El día después del nacimiento, cada niño recibía una caja de bienvenida del Gobierno. Dentro, pañales, su DNI cumplimentado con la foto que les hacían en la maternidad aún con carita de susto y una bolsa de loneta, vacía, que debían devolver al Ministerio de las Personas al cumplir la mayoría de edad.
La bolsa debía estar siempre cerca, dentro o fuera de casa, en vacaciones o en días normales, bajo ningún concepto podía estar a más de 50 metros del niño. Al principio era fácil, la bolsa vacía no suponía un incordio pero crecía sin parar y llevarla ya no era tan sencillo. Cada mañana era un poco más grande que la anterior, se iba llenando al tiempo que los ciudadanos entristecían.

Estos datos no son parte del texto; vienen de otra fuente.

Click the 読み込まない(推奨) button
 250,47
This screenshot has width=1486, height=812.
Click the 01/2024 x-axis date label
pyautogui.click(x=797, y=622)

El día que se cumplían los dieciocho años, un funcionario del Ministerio de las Personas, llamaba a la puerta. Daba lo mismo que estuvieran en casa o de vacaciones, en el país o en el extranjero, a las ocho en punto, ni un segundo antes ni un segundo después, tres golpes secos en la puerta y un señor con traje negro qué pedía amable, pero firmemente, la bolsa.
El cumpleañero hacía la entrega y mientras el funcionario cargaba con la bolsa, el recién estrenado en la mayoría de edad se volvía gris y comenzaba a deambular por las calles como un autómata.
Los padres, conocedores del triste futuro de sus retoños, intentaban sin éxito que las bolsas no se llenaran haciendo vanos esfuerzos porque nadie sabía qué atrapaban entre sus fibras. En un país de personas grises, con edificios grises y calles grises, sólo de las grandes fuentes del Ministerio manaba agua con los resplandecientes colores de los sueños robados, esos que llegaba en bolsas de loneta y se almacenaban en grandes depósitos para surtir las fuentes.